• Your goal:
Character for character, give back every line below.

• Dataset content:

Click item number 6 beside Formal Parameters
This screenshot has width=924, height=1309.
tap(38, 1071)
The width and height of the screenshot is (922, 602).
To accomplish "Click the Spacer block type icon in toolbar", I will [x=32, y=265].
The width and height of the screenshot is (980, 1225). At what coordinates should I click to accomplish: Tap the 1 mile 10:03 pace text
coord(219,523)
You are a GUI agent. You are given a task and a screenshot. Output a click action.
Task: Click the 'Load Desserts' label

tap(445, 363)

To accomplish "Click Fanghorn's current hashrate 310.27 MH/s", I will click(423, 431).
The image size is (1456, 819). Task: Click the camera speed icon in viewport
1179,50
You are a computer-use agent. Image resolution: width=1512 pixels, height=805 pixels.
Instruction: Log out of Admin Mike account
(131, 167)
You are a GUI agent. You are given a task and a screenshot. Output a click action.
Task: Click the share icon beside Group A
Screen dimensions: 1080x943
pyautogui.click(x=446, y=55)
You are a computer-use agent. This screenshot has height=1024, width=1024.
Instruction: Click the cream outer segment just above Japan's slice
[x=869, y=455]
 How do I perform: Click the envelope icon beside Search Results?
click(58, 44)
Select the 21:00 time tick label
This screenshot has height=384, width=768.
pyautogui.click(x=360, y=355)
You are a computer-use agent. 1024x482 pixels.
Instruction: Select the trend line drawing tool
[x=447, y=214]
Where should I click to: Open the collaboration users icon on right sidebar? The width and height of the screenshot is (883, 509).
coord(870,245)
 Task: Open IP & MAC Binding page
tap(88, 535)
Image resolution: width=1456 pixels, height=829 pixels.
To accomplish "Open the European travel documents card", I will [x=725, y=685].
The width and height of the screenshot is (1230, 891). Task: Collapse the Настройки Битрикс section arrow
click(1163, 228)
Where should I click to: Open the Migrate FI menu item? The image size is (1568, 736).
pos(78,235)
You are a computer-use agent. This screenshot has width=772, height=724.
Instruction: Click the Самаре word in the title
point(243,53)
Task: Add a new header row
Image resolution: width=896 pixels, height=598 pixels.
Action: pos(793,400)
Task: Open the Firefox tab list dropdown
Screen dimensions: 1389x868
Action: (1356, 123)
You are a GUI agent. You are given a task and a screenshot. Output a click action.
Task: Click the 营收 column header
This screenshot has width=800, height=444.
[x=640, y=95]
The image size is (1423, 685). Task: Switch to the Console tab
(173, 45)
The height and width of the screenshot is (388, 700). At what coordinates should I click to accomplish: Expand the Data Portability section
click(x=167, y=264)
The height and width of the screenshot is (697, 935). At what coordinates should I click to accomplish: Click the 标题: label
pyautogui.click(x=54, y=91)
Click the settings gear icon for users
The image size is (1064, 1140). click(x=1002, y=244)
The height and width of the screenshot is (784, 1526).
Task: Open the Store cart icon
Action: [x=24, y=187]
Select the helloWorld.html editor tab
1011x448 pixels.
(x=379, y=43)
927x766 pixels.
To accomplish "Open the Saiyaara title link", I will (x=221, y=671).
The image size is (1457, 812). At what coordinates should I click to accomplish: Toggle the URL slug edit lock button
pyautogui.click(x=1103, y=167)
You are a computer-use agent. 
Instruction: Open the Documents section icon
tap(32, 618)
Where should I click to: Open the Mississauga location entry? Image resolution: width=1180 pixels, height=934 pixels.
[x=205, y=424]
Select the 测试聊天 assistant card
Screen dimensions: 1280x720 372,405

• Solution:
Click item number 6 beside Formal Parameters
This screenshot has width=924, height=1309.
tap(38, 1071)
The width and height of the screenshot is (922, 602).
To accomplish "Click the Spacer block type icon in toolbar", I will [x=32, y=265].
The width and height of the screenshot is (980, 1225). At what coordinates should I click to accomplish: Tap the 1 mile 10:03 pace text
coord(219,523)
You are a GUI agent. You are given a task and a screenshot. Output a click action.
Task: Click the 'Load Desserts' label

tap(445, 363)

To accomplish "Click Fanghorn's current hashrate 310.27 MH/s", I will click(423, 431).
The image size is (1456, 819). Task: Click the camera speed icon in viewport
1179,50
You are a computer-use agent. Image resolution: width=1512 pixels, height=805 pixels.
Instruction: Log out of Admin Mike account
(131, 167)
You are a GUI agent. You are given a task and a screenshot. Output a click action.
Task: Click the share icon beside Group A
Screen dimensions: 1080x943
pyautogui.click(x=446, y=55)
You are a computer-use agent. This screenshot has height=1024, width=1024.
Instruction: Click the cream outer segment just above Japan's slice
[x=869, y=455]
 How do I perform: Click the envelope icon beside Search Results?
click(58, 44)
Select the 21:00 time tick label
This screenshot has height=384, width=768.
pyautogui.click(x=360, y=355)
You are a computer-use agent. 1024x482 pixels.
Instruction: Select the trend line drawing tool
[x=447, y=214]
Where should I click to: Open the collaboration users icon on right sidebar? The width and height of the screenshot is (883, 509).
coord(870,245)
 Task: Open IP & MAC Binding page
tap(88, 535)
Image resolution: width=1456 pixels, height=829 pixels.
To accomplish "Open the European travel documents card", I will [x=725, y=685].
The width and height of the screenshot is (1230, 891). Task: Collapse the Настройки Битрикс section arrow
click(1163, 228)
Where should I click to: Open the Migrate FI menu item? The image size is (1568, 736).
pos(78,235)
You are a computer-use agent. This screenshot has width=772, height=724.
Instruction: Click the Самаре word in the title
point(243,53)
Task: Add a new header row
Image resolution: width=896 pixels, height=598 pixels.
Action: pos(793,400)
Task: Open the Firefox tab list dropdown
Screen dimensions: 1389x868
Action: (1356, 123)
You are a GUI agent. You are given a task and a screenshot. Output a click action.
Task: Click the 营收 column header
This screenshot has width=800, height=444.
[x=640, y=95]
The image size is (1423, 685). Task: Switch to the Console tab
(173, 45)
The height and width of the screenshot is (388, 700). At what coordinates should I click to accomplish: Expand the Data Portability section
click(x=167, y=264)
The height and width of the screenshot is (697, 935). At what coordinates should I click to accomplish: Click the 标题: label
pyautogui.click(x=54, y=91)
Click the settings gear icon for users
The image size is (1064, 1140). click(x=1002, y=244)
The height and width of the screenshot is (784, 1526).
Task: Open the Store cart icon
Action: [x=24, y=187]
Select the helloWorld.html editor tab
1011x448 pixels.
(x=379, y=43)
927x766 pixels.
To accomplish "Open the Saiyaara title link", I will (x=221, y=671).
The image size is (1457, 812). At what coordinates should I click to accomplish: Toggle the URL slug edit lock button
pyautogui.click(x=1103, y=167)
You are a computer-use agent. 
Instruction: Open the Documents section icon
tap(32, 618)
Where should I click to: Open the Mississauga location entry? Image resolution: width=1180 pixels, height=934 pixels.
[x=205, y=424]
Select the 测试聊天 assistant card
Screen dimensions: 1280x720 372,405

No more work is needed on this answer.